Recently, I had the honour of being asked to judge a writing competition. It was an interesting process. I was given the shortlisted (“highly commended”) stories – ie. was not involved in selecting them from the hundred+ entries in each category (thank goodness, that would have been a monumental task). So, what I was really being paid to do was to rank the stories. There were three categories to judge: a 12-14 year old, 15-17 and an adult category. I was given the top ten from each.
The stories were interesting. They certainly reflected 2020 and tended towards themes from the darker half of the spectrum. This led to me borrowing a phrase from The Offspring and exclaiming “the kids aren’t alright” when judging the 12-14 year-old category. Their stories revealed just how much lockdowns and doom and gloom media coverage has affected the youth over the last year. Nevertheless, it is good that they were able to process this through writing and express their thoughts so well in their stories. Not all were darkly themed, some were quite positive and unrelated to 2020.
As part of my judging I had to provide a written paragraph on each story justifying my ranking of the shortlist into the place-getters and highly commended. I’d like to emphasise that these were all good stories. None were unworthy of their shortlisting. However, reading through my notes revealed some common themes about what separated the winners.
The stories which didn’t make the place-getters often had a note (among others) along the lines of “the story ended too abruptly”. This wasn’t just a shock or twist ending problem, but rather stories which had emphasised world-building over action and wound up having less of a proper conclusion. It did seem like this was possibly due to the restrictive word count in their category (it was more common among the non-adult writer categories). Some stories read like the first chapter of a book, so didn’t work as well when read as a short story. Some had conclusions which didn’t match rest of the tale, either by someone acting inconsistently, a switch of focus or contradictions to earlier events (not in an unreliable narrator kind of way, but a plot hole problem).
The better stories were complete tales, even if they left open the possibility of further events in that world. They tended to be more economical with their use of words, had different to usual take on something and produced an emotional response.
The task of judging the stories took longer than I expected as I kept re-reading them. There was a lot of ‘um and ahhing’ over whether a story was ranked first, second, or third. Most of the time the third spot had three stories which were hard to separate competing for the spot. That is a testament to the quality of the stories submitted for the competition, but also to how there is a level of personal opinion in the ranking. For this competition, if you weren’t a place-getter, but highly commended, you gave me a headache in deciding that.

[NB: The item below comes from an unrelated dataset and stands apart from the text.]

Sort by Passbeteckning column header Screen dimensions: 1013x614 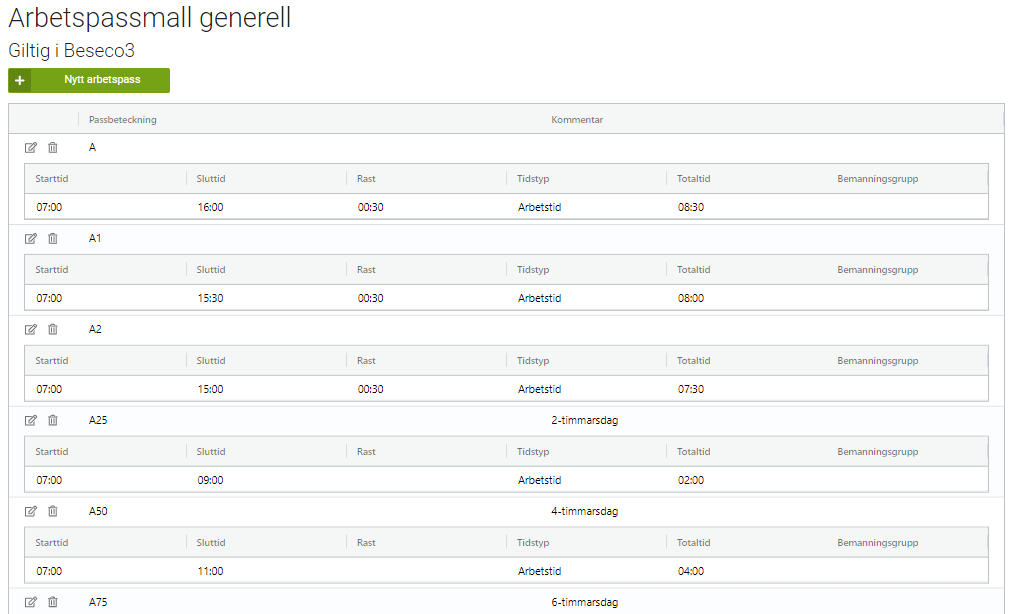pyautogui.click(x=123, y=120)
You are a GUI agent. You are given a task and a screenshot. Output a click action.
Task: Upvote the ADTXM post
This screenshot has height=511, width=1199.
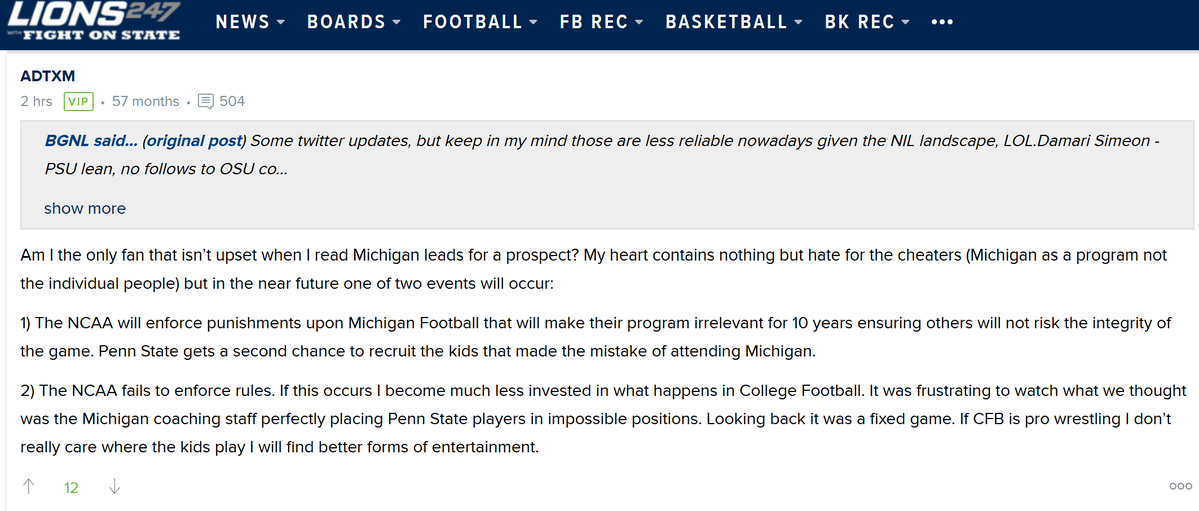28,487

After the awards had been announced I was talking to a writer friend said she had entered the competition. She had previously shared her story with the writers group we belong to. It was a personal, heartfelt, utterly authentic, and dramatic story which, when I read it, stirred up many emotions. I would have had a hard time keeping it out of the place-getters. However, it hadn’t been shortlisted by the selection panel. Which reinforces how subjective such a process is. So, if you entered the competition (or any competition) and weren’t shortlisted, it’s not a comment on your story or you as a writer, but a reflection of the panel/judges tastes.
It takes a lot of courage to enter a writing competition, so kudos to everyone who entered this year, whether shortlisted or not.